Judge won’t reconsider ruling on CAPC appointments

Thursday, August 19, 2021

Carroll County Circuit Judge Scott Jackson will not reconsider his recent decision regarding the makeup of the Eureka Springs City Advertising and Promotion Commission.

Jackson ruled at the conclusion of a June 25 hearing that the appointments of Melissa Greene, Harry Meyer and Carol Wright were legal. Attorney Tim Parker had argued that Greene and Meyer’s appointments were illegal because they are members of the Eureka Springs City Council and that Wright’s appointment also violated state law because she was not a resident of Eureka Springs.

After Jackson ruled in favor of the three commissioners, Parker filed a motion on June 28 requesting the judge to reconsider the issue.

Jackson issued a written order on July 29 in response to Parker’s motion.

“Ark. Code Ann. Sesc. 26-76-605 provides for the creation of Arkansas advertising and promotion commissions,” Jackson writes. “These commissions are made up of seven (7) members and within that group the statute sets up three (3) different classes of qualifications for the positions: Four (4) business owners. Two (2) of the members must also be city council members AND One (1) member may reside in the county of the municipality. The Eureka Springs commission complies with this statute.

“This Court does not find this to be in violation of the Arkansas Constitution.
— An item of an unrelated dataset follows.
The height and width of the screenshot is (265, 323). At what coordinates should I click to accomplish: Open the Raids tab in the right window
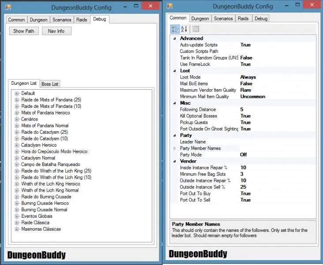(x=243, y=19)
MOTION FOR RECONSIDERATION IS DENIED.”

Parker represents CAPC finance director Rick Bright, group sales coordinator Karen Pryor, former interim director Gina Rambo, former special events coordinator Tracy Johnson and former commissioner Greg Moon in a lawsuit, originally filed in March, that makes multiple claims against a group of defendants including Greene, Meyer and Wright.

Other defendants in the suit are CAPC commissioners Jeff Carter and James DeVito, former commissioner Patrick Burnett, Mayor Butch Berry; mayoral assistant Kim Stryker; and two insurance companies that provide policies to the city.

Attorneys for one of those insurance firms, Philadelphia Indemnity Insurance Company, filed a motion for summary judgment on Aug. 5, arguing that all of the claims asserted in the lawsuit fall outside the scope of the coverage provided under its policy with the CAPC.

No hearing date is currently scheduled.